TASK STATEMENT: Check every line of the entries below for the word "test", and copy the ones that have it.
== Segment start ==
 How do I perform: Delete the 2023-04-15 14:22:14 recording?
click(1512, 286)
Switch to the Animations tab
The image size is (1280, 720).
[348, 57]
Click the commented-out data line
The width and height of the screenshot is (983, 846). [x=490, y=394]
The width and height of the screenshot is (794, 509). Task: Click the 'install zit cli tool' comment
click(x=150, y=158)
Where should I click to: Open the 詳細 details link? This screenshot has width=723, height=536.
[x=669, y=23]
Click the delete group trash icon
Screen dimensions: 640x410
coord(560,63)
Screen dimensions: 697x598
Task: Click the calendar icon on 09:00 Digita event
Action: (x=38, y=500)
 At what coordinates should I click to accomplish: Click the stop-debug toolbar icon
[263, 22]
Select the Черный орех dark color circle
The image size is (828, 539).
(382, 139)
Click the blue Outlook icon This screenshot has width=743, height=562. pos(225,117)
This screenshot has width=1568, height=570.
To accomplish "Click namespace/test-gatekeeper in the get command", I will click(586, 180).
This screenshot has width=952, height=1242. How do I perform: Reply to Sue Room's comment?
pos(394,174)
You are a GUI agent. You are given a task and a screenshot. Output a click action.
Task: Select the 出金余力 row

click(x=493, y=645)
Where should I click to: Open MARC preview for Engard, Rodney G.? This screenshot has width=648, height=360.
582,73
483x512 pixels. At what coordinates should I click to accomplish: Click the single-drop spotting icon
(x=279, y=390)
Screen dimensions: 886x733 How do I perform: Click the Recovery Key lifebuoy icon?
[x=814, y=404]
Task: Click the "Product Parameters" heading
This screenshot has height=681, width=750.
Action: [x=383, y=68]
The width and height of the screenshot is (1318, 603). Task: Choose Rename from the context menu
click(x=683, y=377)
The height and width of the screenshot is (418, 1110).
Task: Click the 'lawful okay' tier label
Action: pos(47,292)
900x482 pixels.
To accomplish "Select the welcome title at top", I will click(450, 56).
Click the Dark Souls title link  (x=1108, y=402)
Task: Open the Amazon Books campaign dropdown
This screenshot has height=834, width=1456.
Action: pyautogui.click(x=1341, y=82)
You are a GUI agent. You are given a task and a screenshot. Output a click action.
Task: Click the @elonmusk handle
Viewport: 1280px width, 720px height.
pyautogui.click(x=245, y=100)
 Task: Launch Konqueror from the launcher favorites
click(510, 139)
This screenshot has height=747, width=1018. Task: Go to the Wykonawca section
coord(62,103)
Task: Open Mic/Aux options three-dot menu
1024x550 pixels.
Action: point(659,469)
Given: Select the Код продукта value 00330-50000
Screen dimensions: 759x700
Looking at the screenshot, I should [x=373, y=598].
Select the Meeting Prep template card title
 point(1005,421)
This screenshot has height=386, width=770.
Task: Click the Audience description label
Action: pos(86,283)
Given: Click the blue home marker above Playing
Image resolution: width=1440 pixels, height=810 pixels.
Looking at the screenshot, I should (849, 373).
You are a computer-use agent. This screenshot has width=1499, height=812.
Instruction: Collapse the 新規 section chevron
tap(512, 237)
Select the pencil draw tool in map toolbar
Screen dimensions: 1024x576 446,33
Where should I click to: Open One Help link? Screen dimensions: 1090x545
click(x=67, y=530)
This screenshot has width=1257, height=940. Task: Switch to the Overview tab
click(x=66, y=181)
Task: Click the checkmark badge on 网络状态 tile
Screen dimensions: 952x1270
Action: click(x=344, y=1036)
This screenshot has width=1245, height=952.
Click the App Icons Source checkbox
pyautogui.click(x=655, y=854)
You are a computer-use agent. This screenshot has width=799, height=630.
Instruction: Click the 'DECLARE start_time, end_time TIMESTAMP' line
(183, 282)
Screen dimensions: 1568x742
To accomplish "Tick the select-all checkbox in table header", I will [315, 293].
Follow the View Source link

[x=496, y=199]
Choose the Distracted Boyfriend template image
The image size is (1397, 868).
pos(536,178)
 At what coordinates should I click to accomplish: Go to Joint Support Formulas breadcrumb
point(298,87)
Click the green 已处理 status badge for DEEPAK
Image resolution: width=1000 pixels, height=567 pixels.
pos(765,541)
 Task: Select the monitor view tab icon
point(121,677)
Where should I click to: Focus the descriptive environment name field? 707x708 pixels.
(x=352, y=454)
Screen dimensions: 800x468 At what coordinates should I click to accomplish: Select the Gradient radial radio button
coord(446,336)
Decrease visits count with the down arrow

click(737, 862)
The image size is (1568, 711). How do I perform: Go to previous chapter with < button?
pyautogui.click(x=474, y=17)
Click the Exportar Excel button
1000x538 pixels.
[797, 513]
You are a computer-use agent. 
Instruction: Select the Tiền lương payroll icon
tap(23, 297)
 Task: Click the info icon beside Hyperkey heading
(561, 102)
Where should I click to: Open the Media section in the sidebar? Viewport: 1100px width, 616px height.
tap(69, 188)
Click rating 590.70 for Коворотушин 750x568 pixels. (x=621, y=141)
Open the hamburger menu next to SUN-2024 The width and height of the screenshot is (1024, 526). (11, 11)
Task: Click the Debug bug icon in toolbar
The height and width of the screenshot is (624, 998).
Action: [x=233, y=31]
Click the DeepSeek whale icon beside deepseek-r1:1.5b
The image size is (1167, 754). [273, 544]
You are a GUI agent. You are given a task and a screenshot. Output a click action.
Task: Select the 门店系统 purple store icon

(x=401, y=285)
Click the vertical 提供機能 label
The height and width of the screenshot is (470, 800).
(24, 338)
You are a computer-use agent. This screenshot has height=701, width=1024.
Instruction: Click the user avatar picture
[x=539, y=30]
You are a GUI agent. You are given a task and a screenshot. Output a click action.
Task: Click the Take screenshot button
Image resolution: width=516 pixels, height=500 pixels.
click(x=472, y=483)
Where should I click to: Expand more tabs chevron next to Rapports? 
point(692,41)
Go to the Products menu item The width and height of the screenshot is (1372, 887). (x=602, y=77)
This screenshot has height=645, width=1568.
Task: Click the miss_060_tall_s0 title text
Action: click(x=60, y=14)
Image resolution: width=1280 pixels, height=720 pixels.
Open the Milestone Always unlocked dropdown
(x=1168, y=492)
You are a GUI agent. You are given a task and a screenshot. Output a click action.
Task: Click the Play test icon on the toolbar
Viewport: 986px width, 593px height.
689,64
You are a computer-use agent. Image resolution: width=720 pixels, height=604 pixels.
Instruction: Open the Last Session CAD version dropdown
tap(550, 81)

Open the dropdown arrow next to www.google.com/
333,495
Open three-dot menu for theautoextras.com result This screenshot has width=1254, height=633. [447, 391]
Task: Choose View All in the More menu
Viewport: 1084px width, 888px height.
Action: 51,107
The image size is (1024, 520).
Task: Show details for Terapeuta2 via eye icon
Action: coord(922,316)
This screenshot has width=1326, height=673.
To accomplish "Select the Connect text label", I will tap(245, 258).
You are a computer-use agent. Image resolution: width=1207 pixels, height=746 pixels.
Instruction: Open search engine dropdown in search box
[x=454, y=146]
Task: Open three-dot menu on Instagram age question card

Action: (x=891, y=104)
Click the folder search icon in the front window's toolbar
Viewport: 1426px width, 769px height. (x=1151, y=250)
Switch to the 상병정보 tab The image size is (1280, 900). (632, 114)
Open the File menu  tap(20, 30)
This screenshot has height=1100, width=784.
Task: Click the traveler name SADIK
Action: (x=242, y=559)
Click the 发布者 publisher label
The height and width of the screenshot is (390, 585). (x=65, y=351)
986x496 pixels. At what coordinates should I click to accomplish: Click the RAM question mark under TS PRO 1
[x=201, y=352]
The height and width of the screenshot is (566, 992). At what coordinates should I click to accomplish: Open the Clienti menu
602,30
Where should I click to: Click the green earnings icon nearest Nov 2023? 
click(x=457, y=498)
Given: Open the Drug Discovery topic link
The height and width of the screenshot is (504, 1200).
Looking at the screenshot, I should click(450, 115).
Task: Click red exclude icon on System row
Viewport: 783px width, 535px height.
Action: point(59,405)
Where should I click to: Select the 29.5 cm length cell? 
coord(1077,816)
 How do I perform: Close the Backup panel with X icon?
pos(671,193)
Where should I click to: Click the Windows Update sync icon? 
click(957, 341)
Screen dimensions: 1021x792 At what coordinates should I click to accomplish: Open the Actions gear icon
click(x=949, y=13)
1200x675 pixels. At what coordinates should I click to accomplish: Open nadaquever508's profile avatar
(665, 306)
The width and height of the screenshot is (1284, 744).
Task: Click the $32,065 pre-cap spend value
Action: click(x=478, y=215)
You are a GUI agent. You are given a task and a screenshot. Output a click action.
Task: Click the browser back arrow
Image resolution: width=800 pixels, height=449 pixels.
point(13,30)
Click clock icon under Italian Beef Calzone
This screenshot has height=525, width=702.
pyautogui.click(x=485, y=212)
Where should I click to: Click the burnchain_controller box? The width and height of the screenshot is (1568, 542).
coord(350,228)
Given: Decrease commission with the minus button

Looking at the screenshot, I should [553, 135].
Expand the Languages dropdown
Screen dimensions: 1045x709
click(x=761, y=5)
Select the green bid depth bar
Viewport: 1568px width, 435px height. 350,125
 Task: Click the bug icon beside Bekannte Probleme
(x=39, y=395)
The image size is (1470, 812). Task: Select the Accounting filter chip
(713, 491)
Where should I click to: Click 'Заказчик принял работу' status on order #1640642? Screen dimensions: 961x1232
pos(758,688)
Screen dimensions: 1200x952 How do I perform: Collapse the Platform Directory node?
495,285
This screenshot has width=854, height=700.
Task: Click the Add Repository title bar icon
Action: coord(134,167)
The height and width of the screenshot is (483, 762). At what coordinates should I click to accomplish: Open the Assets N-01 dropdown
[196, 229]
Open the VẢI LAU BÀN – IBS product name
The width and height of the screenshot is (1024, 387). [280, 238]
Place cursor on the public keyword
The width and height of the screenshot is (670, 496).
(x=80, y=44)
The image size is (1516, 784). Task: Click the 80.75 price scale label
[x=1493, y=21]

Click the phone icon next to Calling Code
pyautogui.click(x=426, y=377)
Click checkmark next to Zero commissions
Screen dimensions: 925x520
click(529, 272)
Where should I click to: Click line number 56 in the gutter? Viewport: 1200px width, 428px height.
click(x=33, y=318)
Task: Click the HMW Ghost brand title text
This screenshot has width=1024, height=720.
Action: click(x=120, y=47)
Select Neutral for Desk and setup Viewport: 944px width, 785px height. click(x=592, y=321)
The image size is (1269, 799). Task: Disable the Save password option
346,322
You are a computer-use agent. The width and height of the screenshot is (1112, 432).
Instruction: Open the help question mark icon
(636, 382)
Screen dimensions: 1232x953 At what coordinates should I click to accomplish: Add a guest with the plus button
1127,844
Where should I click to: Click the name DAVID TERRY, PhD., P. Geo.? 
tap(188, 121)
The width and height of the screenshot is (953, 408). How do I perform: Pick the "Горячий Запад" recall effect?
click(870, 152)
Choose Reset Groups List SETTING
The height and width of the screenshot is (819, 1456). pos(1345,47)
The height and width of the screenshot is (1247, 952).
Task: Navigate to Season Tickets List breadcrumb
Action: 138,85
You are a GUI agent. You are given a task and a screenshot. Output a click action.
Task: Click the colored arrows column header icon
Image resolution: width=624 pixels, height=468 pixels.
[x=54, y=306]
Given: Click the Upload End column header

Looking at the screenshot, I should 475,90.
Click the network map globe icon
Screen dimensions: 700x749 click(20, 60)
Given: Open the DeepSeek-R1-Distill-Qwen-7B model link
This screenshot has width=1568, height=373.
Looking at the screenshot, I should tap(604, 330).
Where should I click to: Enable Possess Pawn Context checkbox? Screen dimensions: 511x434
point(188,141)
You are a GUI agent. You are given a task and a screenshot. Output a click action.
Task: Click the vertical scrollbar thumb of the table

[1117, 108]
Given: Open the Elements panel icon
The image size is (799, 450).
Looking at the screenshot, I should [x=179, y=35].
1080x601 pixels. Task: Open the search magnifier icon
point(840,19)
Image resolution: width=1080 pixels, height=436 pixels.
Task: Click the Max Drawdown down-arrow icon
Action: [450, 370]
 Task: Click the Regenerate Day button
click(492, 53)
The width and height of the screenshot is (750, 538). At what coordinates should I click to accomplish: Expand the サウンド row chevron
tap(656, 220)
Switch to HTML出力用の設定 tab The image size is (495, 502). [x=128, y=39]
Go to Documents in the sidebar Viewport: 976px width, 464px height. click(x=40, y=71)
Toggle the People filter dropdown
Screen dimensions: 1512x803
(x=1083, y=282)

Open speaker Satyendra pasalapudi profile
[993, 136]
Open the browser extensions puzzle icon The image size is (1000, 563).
== Segment end ==
YOUR RESPONSE:
To accomplish "Click namespace/test-gatekeeper in the get command", I will click(586, 180).
Task: Click the Play test icon on the toolbar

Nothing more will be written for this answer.